> [WRITTEN TASK 1]: Transcribe everything in the article on Lords appointments from "After that, Ranger" down to "of his CBE.", both included.

++++ SOURCE ++++

Critics say narrow CPS interpretation of the law over who can be appointed has created a problem for the upper house

- David Conn

The donors, the law and the extent of involvement in scrutiny of government

When Theresa May appointed the businessman Rami Ranger to the House of Lords in her 2019 prime ministerial resignation honours list, he described his peerage as "the fulfilment of another lifelong dream".

Ranger came to Britain from India in 1971 and built up a marketing and distribution company, Sun Mark. Having made his fortune, he became interested in joining the House of Lords. He applied twice for a non-political peerage, in 2007 and 2010, but the House of Lords appointments commission (Holac), which recommends a small number of distinguished experts each year to be crossbench peers, turned him down.

After that, Ranger became a major donor to the Conservative party, and he had given approximately £1.4m by the time May awarded him a seat.

But in his five years as a peer, Ranger's contribution to the core Lords work - scrutinising, debating and improving legislation that comes from the Commons - has been minimal. He has spoken only five times, asked no written questions and sat on no committees. The average peer speaks 188 times across each parliament, Guardian analysis found. Ranger has also been officially censured over his conduct: in January 2023, he apologised for derogatory comments about Pakistanis, then five months later the Lords commissioner for standards judged he had bullied and humiliated a journalist. He was stripped of his CBE.

++++ DATA SHOWN ++++

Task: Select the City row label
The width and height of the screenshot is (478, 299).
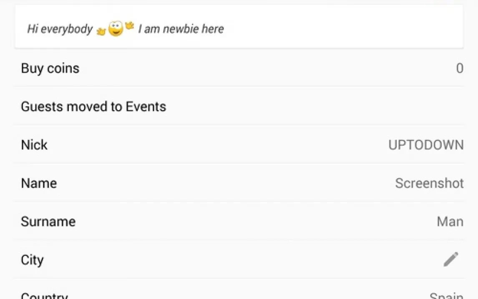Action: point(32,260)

++++
++++ DATA SHOWN ++++

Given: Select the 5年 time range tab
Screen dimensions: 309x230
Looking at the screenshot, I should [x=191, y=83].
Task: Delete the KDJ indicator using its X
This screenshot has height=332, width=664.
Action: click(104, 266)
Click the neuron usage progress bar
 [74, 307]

++++

> [WRITTEN TASK 2]: From the listing, express everything from the line containing "Task: Select the City row label" down to the line containing "Action: point(32,260)" as a JSON list of strings, one per line, skipping blank lines and leaving out the pictures.

> [ANSWER 1]:
After that, Ranger became a major donor to the Conservative party, and he had given approximately £1.4m by the time May awarded him a seat.

But in his five years as a peer, Ranger's contribution to the core Lords work - scrutinising, debating and improving legislation that comes from the Commons - has been minimal. He has spoken only five times, asked no written questions and sat on no committees. The average peer speaks 188 times across each parliament, Guardian analysis found. Ranger has also been officially censured over his conduct: in January 2023, he apologised for derogatory comments about Pakistanis, then five months later the Lords commissioner for standards judged he had bullied and humiliated a journalist. He was stripped of his CBE.

> [ANSWER 2]:
[
  "Task: Select the City row label",
  "The width and height of the screenshot is (478, 299).",
  "Action: point(32,260)"
]